Stored data:
——

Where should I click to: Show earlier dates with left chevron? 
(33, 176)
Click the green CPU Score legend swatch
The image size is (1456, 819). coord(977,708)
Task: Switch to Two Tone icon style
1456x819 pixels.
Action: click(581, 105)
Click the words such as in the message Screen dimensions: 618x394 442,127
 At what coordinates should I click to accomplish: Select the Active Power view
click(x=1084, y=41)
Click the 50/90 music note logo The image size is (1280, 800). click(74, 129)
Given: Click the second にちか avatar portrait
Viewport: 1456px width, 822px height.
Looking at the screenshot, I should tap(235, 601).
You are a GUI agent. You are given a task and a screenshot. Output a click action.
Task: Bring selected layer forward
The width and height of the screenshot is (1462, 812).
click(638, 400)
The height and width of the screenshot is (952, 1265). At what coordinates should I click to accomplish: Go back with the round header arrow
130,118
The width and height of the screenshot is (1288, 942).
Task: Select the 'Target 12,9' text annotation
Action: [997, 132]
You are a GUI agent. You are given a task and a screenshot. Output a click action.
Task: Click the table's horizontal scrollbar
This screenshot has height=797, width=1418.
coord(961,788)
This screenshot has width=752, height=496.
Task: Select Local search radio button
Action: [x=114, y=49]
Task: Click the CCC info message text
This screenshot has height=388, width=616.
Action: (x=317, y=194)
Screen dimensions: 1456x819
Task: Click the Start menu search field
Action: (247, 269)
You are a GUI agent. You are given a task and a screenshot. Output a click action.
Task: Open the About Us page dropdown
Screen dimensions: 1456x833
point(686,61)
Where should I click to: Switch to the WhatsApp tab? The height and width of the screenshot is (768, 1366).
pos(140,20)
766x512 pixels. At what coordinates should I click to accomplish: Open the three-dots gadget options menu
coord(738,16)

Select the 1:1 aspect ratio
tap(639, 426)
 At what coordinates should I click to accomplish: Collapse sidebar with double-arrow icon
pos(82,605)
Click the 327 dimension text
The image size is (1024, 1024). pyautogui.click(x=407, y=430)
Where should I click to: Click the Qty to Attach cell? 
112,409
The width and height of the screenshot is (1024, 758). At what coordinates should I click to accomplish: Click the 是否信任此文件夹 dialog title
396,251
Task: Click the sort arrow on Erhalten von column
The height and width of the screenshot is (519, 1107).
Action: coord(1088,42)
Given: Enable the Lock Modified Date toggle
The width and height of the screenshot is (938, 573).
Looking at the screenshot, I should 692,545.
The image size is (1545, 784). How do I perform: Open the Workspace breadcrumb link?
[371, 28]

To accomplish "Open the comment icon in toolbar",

——

§ Instructions to follow
Format each line of the rows above as a Markdown table with two columns, Line number and Line text, numbering the lines in order and skipping blank lines.

§ Output for this exercise
| Line number | Line text |
|---|---|
| 1 | Where should I click to: Show earlier dates with left chevron?  |
| 2 | (33, 176) |
| 3 | Click the green CPU Score legend swatch |
| 4 | The image size is (1456, 819). coord(977,708) |
| 5 | Task: Switch to Two Tone icon style |
| 6 | 1456x819 pixels. |
| 7 | Action: click(581, 105) |
| 8 | Click the words such as in the message Screen dimensions: 618x394 442,127 |
| 9 |  At what coordinates should I click to accomplish: Select the Active Power view |
| 10 | click(x=1084, y=41) |
| 11 | Click the 50/90 music note logo The image size is (1280, 800). click(74, 129) |
| 12 | Given: Click the second にちか avatar portrait |
| 13 | Viewport: 1456px width, 822px height. |
| 14 | Looking at the screenshot, I should tap(235, 601). |
| 15 | You are a GUI agent. You are given a task and a screenshot. Output a click action. |
| 16 | Task: Bring selected layer forward |
| 17 | The width and height of the screenshot is (1462, 812). |
| 18 | click(638, 400) |
| 19 | The height and width of the screenshot is (952, 1265). At what coordinates should I click to accomplish: Go back with the round header arrow |
| 20 | 130,118 |
| 21 | The width and height of the screenshot is (1288, 942). |
| 22 | Task: Select the 'Target 12,9' text annotation |
| 23 | Action: [997, 132] |
| 24 | You are a GUI agent. You are given a task and a screenshot. Output a click action. |
| 25 | Task: Click the table's horizontal scrollbar |
| 26 | This screenshot has height=797, width=1418. |
| 27 | coord(961,788) |
| 28 | This screenshot has width=752, height=496. |
| 29 | Task: Select Local search radio button |
| 30 | Action: [x=114, y=49] |
| 31 | Task: Click the CCC info message text |
| 32 | This screenshot has height=388, width=616. |
| 33 | Action: (x=317, y=194) |
| 34 | Screen dimensions: 1456x819 |
| 35 | Task: Click the Start menu search field |
| 36 | Action: (247, 269) |
| 37 | You are a GUI agent. You are given a task and a screenshot. Output a click action. |
| 38 | Task: Open the About Us page dropdown |
| 39 | Screen dimensions: 1456x833 |
| 40 | point(686,61) |
| 41 | Where should I click to: Switch to the WhatsApp tab? The height and width of the screenshot is (768, 1366). |
| 42 | pos(140,20) |
| 43 | 766x512 pixels. At what coordinates should I click to accomplish: Open the three-dots gadget options menu |
| 44 | coord(738,16) |
| 45 | Select the 1:1 aspect ratio |
| 46 | tap(639, 426) |
| 47 |  At what coordinates should I click to accomplish: Collapse sidebar with double-arrow icon |
| 48 | pos(82,605) |
| 49 | Click the 327 dimension text |
| 50 | The image size is (1024, 1024). pyautogui.click(x=407, y=430) |
| 51 | Where should I click to: Click the Qty to Attach cell?  |
| 52 | 112,409 |
| 53 | The width and height of the screenshot is (1024, 758). At what coordinates should I click to accomplish: Click the 是否信任此文件夹 dialog title |
| 54 | 396,251 |
| 55 | Task: Click the sort arrow on Erhalten von column |
| 56 | The height and width of the screenshot is (519, 1107). |
| 57 | Action: coord(1088,42) |
| 58 | Given: Enable the Lock Modified Date toggle |
| 59 | The width and height of the screenshot is (938, 573). |
| 60 | Looking at the screenshot, I should 692,545. |
| 61 | The image size is (1545, 784). How do I perform: Open the Workspace breadcrumb link? |
| 62 | [371, 28] |
| 63 | To accomplish "Open the comment icon in toolbar", |